China ‘always rejects politicization’ of COVID-19 origin-tracing work

Proposal for 2nd probe into virus origin ‘not based on scientific evidence gathered from 1st phase of probe,’ says official

ANKARA (AA) – China on Friday said a second probe into the origins of COVID-19 proposed by the World Health Organization (WHO) is “not based on the scientific evidence gathered from the first phase.”

“Without making reference to scientific conclusions and suggestions from the WHO-China joint report on coronavirus origins, (the WHO Secretariat) came up with the working proposal for the next phase without fully consulting with its member countries, which has been rejected and doubted,” Chinese Vice Foreign Minister Ma Zhaoxu told an indoor briefing with 31 representatives and ambassadors from 29 countries in Beijing.
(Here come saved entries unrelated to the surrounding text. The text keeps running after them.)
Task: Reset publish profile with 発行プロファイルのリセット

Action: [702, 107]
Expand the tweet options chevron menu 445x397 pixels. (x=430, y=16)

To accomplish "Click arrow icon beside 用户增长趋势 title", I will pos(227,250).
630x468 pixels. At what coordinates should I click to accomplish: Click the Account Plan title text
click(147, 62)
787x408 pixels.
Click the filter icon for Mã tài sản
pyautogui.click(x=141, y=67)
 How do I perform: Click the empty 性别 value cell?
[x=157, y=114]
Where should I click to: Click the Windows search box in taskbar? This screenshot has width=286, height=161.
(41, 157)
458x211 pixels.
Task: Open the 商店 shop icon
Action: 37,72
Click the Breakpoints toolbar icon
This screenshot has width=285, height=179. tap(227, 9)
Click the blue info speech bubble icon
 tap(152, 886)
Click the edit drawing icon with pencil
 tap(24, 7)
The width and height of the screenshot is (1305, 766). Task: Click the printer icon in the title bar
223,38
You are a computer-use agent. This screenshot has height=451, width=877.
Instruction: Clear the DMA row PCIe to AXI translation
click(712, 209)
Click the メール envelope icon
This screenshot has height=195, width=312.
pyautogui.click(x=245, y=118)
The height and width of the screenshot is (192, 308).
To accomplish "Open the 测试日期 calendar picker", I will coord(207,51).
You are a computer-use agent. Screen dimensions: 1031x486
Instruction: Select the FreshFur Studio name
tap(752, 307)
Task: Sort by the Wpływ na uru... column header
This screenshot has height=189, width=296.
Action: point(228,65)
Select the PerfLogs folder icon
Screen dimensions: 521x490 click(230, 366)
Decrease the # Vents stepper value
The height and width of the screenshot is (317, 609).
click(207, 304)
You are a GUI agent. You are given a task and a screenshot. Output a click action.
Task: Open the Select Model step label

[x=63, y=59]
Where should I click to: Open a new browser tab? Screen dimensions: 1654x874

Ma, however, said: “China supports the next-phase work but always rejects politicization of the issue, and the future work should be led by the WHO and its members,” according to the Chinese daily Global Times.

Last month, the WHO proposed the second phase of studies into the origins of the coronavirus, including inspection of laboratories and markets in Wuhan, from where the first cases of the virus were reported in December 2019.

The proposal came after a push by Western states after the WHO-China joint international research team released its report in February following a visit to China for more than 10 days in search of the virus origins.

Dr. Peter Ben Embarek from the WHO team had said the evidence also pointed to a natural reservoir of the virus, i.e., bat population.

“But since Wuhan is not (located) near the bat habitation, thus a direct jump of this virus to Wuhan is highly unlikely,” he said after the first probe into the virus origins.

“How the virus entered the market is yet to be known. The host is yet to be identified.”

The Chinese vice foreign minister said: “The next phase of COVID-19 origins-tracing work should be only done by scientists to find zoonotic origins and transmission pathways.”

“As the WHO-China joint report is widely recognized, this is the basis on which future work should be carried out,” Ma said.

“Over 70 countries have sent letters or issued statements to the WHO in support of the WHO-China joint report, opposing politicizing origins-tracing work, and more than 30 countries clearly expressed their stances of opposition or reserved opinion on the work proposal for the next stage origins tracing,” he added.